> Source text:
((

The Great Divide: Technological Growth and the Increasing Gap between Rich and Poor Nations

By Kristin Klinger on Aug 1, 2010

Originally published in the WFCF Newsletter, Vol. 6, No. 2, August 2010

Technology is a force that brings innovation and affluence to those that have access and the resources to utilize it. However, for populations around the world lacking technology, the gap of the have’s and have not’s is deafeningly clear and carries with it serious repercussions to the people of less fortunate regions. With poverty as a worldwide concern, particularly with the fragile state of the global economy, technology has been sought out as an answer to provide solutions. Contrastingly, the costs to those who cannot obtain technology appear to be surmounting continuously as poverty spreads and technology that could improve the overall ecology of these regions remains out of reach.

As governments of the developed world work toward further advancements in resources like energy, agriculture and software to solve problems, the problems in areas without technology exponentially increase.

With 19% of the world’s population accounting for 91% of Internet users, it is clear that a tool that has become standard in North America and Western Europe eludes most of the globe. Technological solutions, such as e-learning, telemedicine and assistive technologies that can help individuals learn, receive healthcare and address special needs remotely unfortunately remain unavailable to those that typically need the most help.

Technology as a solution to the plight of impoverished communities, particularly in the context of handicapped orphaned children in the developing world, could bring immense hope in the form of providing remote assistance to those in rural areas on many levels of socioeconomics and general well-being. Even simple and fairly assumed technologies of proper irrigation, water purification, medical technologies, food pasteurization, among others that are standard to everyday life are completely outside of the resources available to impoverished areas in the developing world. With technology as such an unavailable commodity, it is obvious that the third world’s lacking and the industrialized world’s abundance forges the divide for any hope of developing nations to catch-up or even compete with the rest of the world. By being left behind, the economies in these areas will likely continue to decline and the people of these regions will predictably continue to suffer.

))

> What you will do:
**a)** What share of Internet users does the technology-gap article attribute to 19% of the world's population?
**b)** Give a continuation of the technology-gap article, starting right after its final sentence.
None of the data is needed here.

Stored records
((

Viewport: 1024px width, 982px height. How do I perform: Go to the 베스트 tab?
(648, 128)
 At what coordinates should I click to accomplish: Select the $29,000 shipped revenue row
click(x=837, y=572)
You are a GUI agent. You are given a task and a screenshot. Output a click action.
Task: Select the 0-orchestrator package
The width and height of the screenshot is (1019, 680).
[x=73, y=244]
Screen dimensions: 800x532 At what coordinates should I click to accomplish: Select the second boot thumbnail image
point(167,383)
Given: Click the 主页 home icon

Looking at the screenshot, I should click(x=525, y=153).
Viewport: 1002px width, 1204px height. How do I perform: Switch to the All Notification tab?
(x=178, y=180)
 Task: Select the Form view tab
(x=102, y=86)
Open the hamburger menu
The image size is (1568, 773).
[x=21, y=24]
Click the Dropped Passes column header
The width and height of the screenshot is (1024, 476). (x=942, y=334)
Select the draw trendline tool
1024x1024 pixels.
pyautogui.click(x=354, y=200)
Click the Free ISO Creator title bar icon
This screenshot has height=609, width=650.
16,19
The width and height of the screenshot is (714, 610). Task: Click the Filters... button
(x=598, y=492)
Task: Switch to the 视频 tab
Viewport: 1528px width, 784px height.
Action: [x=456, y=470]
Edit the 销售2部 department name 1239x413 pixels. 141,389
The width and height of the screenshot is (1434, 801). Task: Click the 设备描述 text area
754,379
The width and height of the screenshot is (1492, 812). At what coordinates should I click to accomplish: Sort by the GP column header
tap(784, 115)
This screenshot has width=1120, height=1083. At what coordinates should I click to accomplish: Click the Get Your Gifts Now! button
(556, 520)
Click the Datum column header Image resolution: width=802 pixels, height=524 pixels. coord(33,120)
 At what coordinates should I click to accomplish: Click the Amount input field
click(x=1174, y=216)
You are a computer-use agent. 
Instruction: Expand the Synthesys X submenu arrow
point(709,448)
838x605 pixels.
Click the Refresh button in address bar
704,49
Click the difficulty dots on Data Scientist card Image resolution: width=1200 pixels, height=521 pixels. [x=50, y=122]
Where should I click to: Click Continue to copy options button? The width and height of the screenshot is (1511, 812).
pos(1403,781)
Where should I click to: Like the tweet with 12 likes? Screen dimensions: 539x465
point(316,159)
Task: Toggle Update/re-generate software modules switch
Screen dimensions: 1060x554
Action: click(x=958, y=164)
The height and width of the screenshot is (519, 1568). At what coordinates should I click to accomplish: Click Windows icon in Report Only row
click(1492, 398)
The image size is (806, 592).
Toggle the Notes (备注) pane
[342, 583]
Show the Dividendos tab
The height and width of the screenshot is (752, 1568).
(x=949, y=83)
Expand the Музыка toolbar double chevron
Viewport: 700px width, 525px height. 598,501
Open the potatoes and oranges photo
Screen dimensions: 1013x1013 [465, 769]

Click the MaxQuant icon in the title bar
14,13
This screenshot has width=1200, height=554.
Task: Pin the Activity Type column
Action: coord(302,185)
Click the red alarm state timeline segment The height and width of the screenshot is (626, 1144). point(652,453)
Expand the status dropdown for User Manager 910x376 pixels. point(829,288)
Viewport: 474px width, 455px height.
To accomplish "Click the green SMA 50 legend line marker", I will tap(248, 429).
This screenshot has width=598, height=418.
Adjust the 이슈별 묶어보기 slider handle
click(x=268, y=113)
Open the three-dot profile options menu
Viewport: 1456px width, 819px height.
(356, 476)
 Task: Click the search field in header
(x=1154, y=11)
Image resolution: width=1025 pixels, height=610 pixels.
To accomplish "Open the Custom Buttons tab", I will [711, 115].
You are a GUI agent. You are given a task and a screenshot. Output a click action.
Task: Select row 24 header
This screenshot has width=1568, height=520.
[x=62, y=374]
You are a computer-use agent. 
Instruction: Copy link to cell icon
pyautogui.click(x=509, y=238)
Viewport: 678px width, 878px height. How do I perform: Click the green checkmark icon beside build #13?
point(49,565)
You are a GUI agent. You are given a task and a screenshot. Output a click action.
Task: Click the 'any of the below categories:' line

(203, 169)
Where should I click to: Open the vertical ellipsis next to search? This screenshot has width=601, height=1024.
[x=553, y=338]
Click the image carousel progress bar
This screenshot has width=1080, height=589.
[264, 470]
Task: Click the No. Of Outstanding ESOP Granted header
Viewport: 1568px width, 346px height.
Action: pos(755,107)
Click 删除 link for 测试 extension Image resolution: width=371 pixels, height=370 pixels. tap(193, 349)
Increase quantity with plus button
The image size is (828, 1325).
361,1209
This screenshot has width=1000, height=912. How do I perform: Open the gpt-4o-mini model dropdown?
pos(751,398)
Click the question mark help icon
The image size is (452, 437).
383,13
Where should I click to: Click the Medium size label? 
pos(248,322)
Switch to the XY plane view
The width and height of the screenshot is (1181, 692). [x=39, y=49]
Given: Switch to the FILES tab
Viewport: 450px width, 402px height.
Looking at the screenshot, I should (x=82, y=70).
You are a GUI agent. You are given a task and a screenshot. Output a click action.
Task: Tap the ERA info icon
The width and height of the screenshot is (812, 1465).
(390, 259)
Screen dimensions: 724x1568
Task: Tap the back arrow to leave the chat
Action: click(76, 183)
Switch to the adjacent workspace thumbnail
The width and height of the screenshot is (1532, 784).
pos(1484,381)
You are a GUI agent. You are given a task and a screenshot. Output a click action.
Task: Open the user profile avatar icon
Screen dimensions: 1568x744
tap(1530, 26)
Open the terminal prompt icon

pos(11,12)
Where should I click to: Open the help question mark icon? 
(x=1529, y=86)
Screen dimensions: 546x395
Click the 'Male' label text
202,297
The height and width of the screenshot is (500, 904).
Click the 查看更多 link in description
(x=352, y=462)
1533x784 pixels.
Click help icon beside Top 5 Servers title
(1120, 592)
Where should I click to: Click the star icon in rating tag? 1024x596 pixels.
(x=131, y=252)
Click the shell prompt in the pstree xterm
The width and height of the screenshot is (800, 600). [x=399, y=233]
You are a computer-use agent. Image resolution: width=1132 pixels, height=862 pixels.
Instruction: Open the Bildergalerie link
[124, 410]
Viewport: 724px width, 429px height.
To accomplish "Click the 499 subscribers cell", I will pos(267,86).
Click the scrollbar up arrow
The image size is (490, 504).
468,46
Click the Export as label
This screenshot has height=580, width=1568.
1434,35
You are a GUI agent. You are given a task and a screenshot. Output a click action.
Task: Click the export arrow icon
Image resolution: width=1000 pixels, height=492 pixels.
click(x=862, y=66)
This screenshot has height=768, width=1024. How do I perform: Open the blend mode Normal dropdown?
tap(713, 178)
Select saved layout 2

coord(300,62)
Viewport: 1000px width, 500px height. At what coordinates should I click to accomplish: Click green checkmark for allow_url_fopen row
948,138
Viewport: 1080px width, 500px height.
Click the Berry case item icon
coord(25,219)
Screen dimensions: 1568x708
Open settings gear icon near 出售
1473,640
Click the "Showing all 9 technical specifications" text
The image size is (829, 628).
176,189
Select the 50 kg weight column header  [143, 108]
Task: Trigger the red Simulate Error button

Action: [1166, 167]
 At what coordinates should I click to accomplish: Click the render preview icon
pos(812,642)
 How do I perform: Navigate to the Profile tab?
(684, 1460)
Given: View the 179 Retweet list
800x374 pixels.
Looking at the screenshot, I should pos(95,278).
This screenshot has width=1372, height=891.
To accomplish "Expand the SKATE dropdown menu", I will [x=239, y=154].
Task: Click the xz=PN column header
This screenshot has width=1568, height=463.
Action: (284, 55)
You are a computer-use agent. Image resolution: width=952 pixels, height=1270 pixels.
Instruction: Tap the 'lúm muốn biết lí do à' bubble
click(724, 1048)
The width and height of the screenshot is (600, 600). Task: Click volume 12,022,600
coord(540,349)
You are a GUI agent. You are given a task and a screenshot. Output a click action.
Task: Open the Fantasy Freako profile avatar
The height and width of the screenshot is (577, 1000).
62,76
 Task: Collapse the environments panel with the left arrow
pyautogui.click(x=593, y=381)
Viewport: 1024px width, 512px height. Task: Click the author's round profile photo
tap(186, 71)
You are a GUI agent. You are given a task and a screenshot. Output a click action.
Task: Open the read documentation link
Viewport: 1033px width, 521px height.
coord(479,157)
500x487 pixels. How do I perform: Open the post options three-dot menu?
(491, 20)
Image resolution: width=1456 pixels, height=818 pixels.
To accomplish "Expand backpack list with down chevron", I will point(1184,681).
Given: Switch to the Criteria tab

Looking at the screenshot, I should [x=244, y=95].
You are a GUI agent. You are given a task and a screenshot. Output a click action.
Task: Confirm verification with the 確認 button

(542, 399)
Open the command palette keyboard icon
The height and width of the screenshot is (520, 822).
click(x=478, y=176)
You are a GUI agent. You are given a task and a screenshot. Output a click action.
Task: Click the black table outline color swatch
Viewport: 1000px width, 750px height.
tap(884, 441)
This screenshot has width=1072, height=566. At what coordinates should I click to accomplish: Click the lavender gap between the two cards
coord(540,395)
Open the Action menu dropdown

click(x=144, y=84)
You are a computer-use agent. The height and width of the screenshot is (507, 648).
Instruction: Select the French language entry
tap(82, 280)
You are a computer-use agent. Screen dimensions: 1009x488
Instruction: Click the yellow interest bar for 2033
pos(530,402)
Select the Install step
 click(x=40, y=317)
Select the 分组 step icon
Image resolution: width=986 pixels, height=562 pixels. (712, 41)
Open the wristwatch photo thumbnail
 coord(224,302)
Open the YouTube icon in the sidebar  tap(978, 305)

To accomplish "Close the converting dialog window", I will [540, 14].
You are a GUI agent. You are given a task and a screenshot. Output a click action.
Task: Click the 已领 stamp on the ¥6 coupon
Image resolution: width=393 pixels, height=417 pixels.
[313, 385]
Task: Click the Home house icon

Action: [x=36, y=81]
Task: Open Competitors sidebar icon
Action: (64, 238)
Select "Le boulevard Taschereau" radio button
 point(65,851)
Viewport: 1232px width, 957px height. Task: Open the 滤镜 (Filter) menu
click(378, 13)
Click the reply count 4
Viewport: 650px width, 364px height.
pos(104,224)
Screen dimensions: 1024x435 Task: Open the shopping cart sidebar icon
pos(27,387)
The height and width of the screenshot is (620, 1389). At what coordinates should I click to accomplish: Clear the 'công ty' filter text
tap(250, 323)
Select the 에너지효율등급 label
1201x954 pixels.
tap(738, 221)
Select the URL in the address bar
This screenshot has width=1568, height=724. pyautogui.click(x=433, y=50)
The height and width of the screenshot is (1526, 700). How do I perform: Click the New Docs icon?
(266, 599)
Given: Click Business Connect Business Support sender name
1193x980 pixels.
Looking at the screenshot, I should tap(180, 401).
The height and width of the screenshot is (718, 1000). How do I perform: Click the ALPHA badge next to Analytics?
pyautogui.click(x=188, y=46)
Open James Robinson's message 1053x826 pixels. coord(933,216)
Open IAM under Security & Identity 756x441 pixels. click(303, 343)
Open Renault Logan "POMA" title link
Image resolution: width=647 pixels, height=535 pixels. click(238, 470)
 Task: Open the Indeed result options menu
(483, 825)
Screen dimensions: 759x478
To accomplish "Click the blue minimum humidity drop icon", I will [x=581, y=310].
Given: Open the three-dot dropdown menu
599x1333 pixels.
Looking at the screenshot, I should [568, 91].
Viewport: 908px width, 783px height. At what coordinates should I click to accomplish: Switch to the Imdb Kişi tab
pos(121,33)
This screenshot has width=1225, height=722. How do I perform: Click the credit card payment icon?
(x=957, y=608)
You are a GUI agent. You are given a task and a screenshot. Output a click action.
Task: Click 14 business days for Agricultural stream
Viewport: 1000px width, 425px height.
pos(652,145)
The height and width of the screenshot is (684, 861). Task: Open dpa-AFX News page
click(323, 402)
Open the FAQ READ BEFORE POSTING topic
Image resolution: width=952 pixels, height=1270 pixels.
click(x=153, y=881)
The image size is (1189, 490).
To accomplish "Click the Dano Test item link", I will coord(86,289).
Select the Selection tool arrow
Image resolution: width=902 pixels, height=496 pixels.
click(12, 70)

))

> Answers in order:
**a)** 91%

**b)**
In considering some of the most helpless, the handicapped orphaned children, who could greatly benefit from the enlightenment and connection technology provides, sadly they are left without. As governments of the developed world work toward further advancements in resources like energy, agriculture and software to solve problems, the problems in areas without technology exponentially increase. When thinking of the possibilities to improve life that technology can provide, the urgency of recognizing the effects of advancement in industrialized nations and the cost to developing countries becomes a cause to petition for. With technology literally at our fingertips, it is difficult to think of those that cannot dream of such accessibility. There is so much potential for technology to assist these third world regions, and within them the handicapped orphaned children in their populations, but it is up to those that have to spread the benefits of modern living to those that are without such tools.